WORK REQUIRED. The records below are to be transcribed exactly, with the pictures removed.

Dataset records.
————————
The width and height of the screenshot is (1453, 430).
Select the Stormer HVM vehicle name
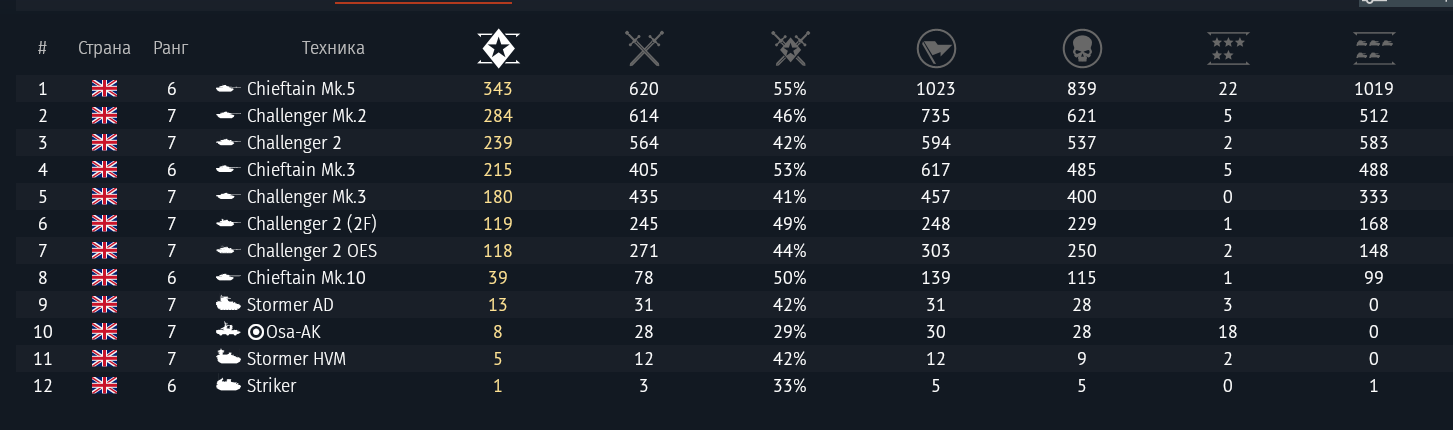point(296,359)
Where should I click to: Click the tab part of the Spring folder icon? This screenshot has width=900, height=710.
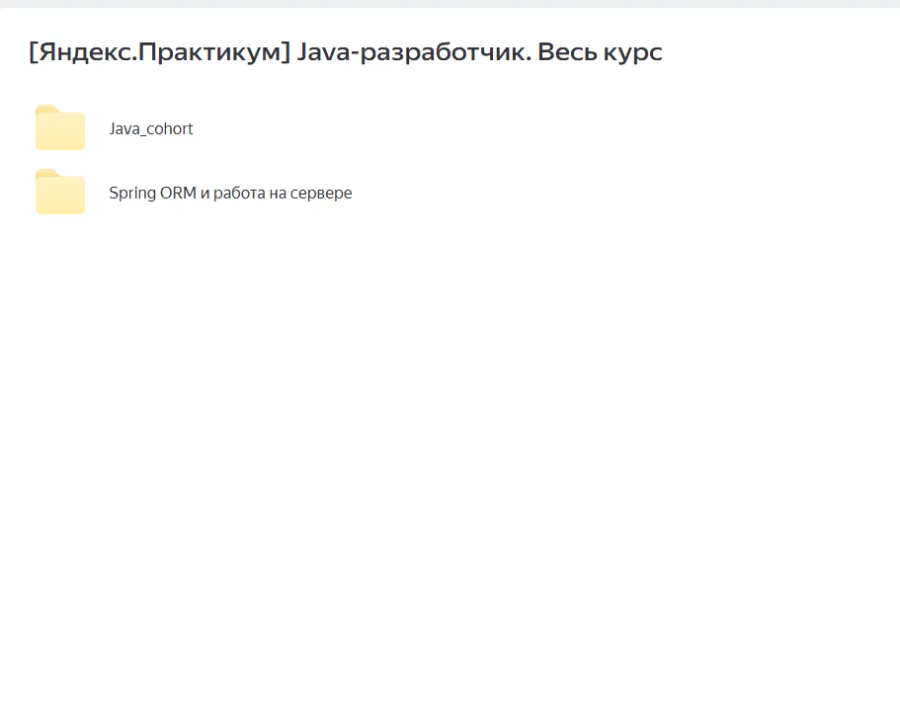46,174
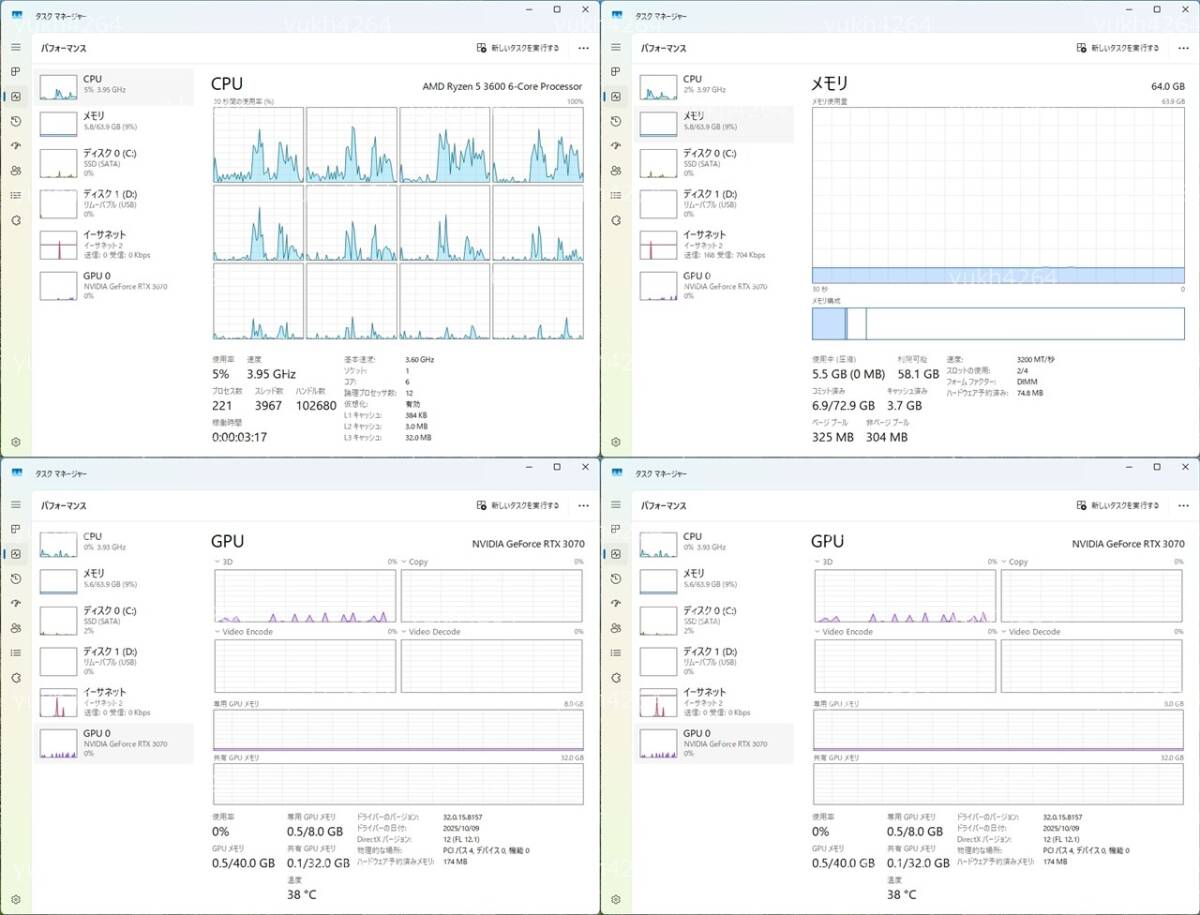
————————
TASK RESULT.
The width and height of the screenshot is (1453, 430).
Select the Stormer HVM vehicle name
point(296,359)
Where should I click to: Click the tab part of the Spring folder icon? This screenshot has width=900, height=710.
46,174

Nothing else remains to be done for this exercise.